The location node was expanded in the 2nd sprint to include additional information, including a revised set of status indicators based on more accurate judgement calls we could quantify, more accurate weather and airfield capacity data, as well as a news feed for local indications and warnings.
Considerations brought by the client to travel between two points included fuel, weather, and airspace. We included relevant information on a route-specific UI that appeared when creating a new routing step, as well as alerts for potential or concrete issues with taking a specific route. These designs factored into an AI-based alternative route feature later on.
Mission information included information relevant to all legs and routes relevant to a specific course. While the specifics of mission tasks weren't known initially, we agreed that it would be a potentially useful mechanism for making notes of considerations to be made that couldn’t be quantified as easily.
A view was designed and developed during the 2nd sprint to provide ground-level information about capacity, conditions, and potential hazards for a given airfield. We utilized Shapefiles overlayed on fixed MapBox views in order to visually display runway and taxiway conditions, as well as hangar capacity/status.
The mission summary screen provides overall metrics for a given mission, and was made easily accessible from the home screen for reference and analysis.
Smart progressive information display was critical to facilitating our users’ goals. We referenced requirements to rank data points into 1st and 2nd priority, and surfaced relevant status indicators and alerts at appropriate decision points.
AI-assistant recommendations were a later addition to the product. Client analysts were consulted to ensure that recommendations were helpful. An overview modal was added to provide better top-down assessment of the route, with our AI avatar providing potential improvements.
Development took place over 2 separate sprints. The first produced the MVP dashboard, with the second focusing on P1 features, while iterating on current UI and data.
While the short overall development timeframe with many people involved was a challenge, we created annotated component boards to centrally share specifications.

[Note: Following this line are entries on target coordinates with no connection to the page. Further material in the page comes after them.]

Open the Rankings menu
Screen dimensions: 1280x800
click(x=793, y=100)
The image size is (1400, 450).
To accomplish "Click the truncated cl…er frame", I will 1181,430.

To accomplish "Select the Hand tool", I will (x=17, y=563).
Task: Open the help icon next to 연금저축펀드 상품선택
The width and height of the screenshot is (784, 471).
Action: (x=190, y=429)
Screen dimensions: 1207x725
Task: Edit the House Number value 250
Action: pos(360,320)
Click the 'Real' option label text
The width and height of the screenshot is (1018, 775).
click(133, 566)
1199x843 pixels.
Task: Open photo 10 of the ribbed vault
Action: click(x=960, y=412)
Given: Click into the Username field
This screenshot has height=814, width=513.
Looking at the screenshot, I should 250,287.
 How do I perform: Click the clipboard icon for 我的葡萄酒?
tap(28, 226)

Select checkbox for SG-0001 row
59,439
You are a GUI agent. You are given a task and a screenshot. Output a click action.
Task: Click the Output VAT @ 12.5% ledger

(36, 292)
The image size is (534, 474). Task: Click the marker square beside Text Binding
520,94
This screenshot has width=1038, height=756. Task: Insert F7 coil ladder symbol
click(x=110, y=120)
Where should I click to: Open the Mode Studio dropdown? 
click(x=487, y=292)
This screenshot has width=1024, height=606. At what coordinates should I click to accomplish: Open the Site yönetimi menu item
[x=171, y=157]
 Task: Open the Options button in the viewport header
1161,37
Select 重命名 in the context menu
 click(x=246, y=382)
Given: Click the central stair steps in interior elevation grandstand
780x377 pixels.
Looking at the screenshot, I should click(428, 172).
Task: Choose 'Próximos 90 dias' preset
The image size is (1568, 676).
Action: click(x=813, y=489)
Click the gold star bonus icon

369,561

Post-project, standalone components were developed with foundation of the IBM Carbon Design system. These components were made 1-1 with design components through a collaborative process to increase efficiency of future changes to the UI as well as other projects.
Our flight dashboard was well-received, despite several design tradeoffs being made in exchange for greater focus on functionality requirements. Challenges of this project included the definition and application of complex subject matter/data, as well as accommodation of extremely short and constrained development cycles.
We confirmed that goals of maximizing aircraft capacity utilization and general aircraft safety were met, and the project could begin to provide real value for the analyst office once deployed to their secure network.